One reason I have
such a hard time writing consistently on environmental problems is that it is
so bloody depressing. Sometimes I want to throw up my hands in despair and run
away screaming. Of course, part of the problem is that there is nowhere to run,
and in fact part of how we got where we are was by assuming that we could
“externalize” costs and let other people “over there” pay for our wastefulness
“here.” And often “over there” is the developing third world and here is the
developed first world. Gotta love globalization!
But I was watching
the first episode of the TV series Xena, Warrior Princess the other day and it
offers some insight about when we can and can’t—and maybe even should and
shouldn’t—run away.
The episode opens
with Xena (Lucy Lawless) riding through a burned-out village, remembering its
destruction. A boy asks her for food. She tells him no one has anything to
spare, and asks what happened to his village. He says that Xena the Warrior
Princess came down out of the sky on a flaming chariot and destroyed it,
killing everyone, including his parents. She drops a package on the ground and
rides away. He opens it to see bread and cheese. In the next scene she strips
off her leather armor and buries it and her weapons.
But almost
immediately a ruckus ensues. A warlord and his minions are gathering villagers
to sell as slaves. Dressed only in a linen shift and boots, Xena fights them
off, first with her bare hands, then with a sword she takes from a minion, and
finally with her weapons that she digs out of the ground. She returns with the
people to their village and puts her armor back on while a young villager named
Gabrielle (Renee O’Connor) begs her to tell her how she did her fighting moves
and Gabrielle’s father insists that Xena move on and not get their village in
bigger trouble.
As she prepares to
leave, Gabrielle begs to come too, saying, “You’ve got to take me with you and
teach me everything you know. You can’t leave me here…. Xena, I’m not cut out
for this village life. I was born to do so much more.” Xena refuses and leaves
alone, so Gabrielle packs her things and runs away to follow Xena. She uses her
wit to elude a Cyclops and get a ride on the cart of a farmer so she doesn’t
have to walk all the way to Amphipolis, Xena’s home town.
Back home, Xena faces
the people who knew her back in her village-burning days and want nothing to do
with her—even her mother. Xena’s former warlord partner, Draco, and his army
have started a campaign of burning and pillaging in Xena’s name, so when Xena
warns the villagers that slavers are coming and tells them to defend
themselves, but they accuse her of building an army that will get their loved
ones killed, as she did in the past.
The people of
Amphipolis surround Xena, who puts down her sword and offers herself as “one
unarmed woman” that they can feel brave enough to attack. But just as they are
about to attack, Gabrielle appears and testifies to Xena’s reformed ways,
causing the citizens to let her go, just in time for her to save them from the
slavers.
After winning the
fight against Draco, Xena declines the reward of the villagers and moves on,
but again Gabrielle follows her. She convinces Xena to take her along, saying,
“I’m not the little girl that my parents wanted me to be. You wouldn’t
understand.”
Xena replies, “It’s
not easy proving you're a different person.”
And here we see their
similarities and differences. Both perceive themselves to be something their
families can’t comprehend or accept. Xena, because of her conversion away from
her days as a warlord, is seeking redemption through helping the helpless.

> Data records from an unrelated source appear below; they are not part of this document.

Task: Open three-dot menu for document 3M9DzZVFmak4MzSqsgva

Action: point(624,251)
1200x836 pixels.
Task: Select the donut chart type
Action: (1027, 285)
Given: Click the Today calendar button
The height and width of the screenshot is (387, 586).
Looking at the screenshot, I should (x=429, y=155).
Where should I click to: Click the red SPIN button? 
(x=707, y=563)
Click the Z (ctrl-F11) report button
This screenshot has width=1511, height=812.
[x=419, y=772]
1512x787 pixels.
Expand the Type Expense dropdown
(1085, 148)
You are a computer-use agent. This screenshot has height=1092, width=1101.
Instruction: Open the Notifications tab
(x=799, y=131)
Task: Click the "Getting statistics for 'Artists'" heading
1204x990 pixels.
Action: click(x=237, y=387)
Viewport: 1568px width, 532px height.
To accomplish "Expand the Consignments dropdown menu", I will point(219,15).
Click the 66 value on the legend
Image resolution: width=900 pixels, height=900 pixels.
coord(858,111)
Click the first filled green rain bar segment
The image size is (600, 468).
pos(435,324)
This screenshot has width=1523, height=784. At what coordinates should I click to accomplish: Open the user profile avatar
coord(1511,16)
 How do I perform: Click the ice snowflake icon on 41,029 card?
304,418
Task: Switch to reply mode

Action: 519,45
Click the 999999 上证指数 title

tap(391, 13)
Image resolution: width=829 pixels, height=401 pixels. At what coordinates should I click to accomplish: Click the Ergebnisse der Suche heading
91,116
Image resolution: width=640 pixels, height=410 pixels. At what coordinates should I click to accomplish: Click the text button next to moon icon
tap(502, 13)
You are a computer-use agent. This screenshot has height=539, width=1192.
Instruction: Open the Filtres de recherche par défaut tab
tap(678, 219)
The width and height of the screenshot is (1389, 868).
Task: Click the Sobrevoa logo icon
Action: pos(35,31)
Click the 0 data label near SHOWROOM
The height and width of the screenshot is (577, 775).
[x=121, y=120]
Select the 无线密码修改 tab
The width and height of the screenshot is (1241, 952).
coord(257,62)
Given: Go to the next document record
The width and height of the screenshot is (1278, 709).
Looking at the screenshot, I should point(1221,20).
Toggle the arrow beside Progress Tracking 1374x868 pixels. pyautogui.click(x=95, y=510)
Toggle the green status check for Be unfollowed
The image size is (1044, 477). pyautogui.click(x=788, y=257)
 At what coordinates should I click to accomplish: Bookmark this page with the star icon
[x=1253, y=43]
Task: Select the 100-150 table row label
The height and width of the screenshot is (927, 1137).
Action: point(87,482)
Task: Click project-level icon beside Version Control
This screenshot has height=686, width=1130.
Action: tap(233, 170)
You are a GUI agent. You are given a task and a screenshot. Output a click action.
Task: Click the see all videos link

Gabrielle, who feels like more than a village girl destined for an arranged
marriage, is inspired by seeing Xena who is larger than life. Neither woman can
be who she perceives herself to be, not within the social constructs that
surround her.
But together? That
might be a different matter.
As they move off the
next morning, Xena says, “You know, where I’m headed, there’ll be trouble.” Gabrielle
responds, “I know.” Xena says, “Then why would you want to go into that with
me?”
And Gabrielle give us
the answer. “That’s what friends do. They stand by each other when there’s
trouble.”
And so they give us
the answer to my dilemma too. We can’t do it alone, any of it. It’s too
troublesome, dangerous, or, at the very least, depressing. But with a few
friends? A small cohort of folks who know what we are deeply concerned about
and agree? Maybe we can stand by each other.
Just maybe.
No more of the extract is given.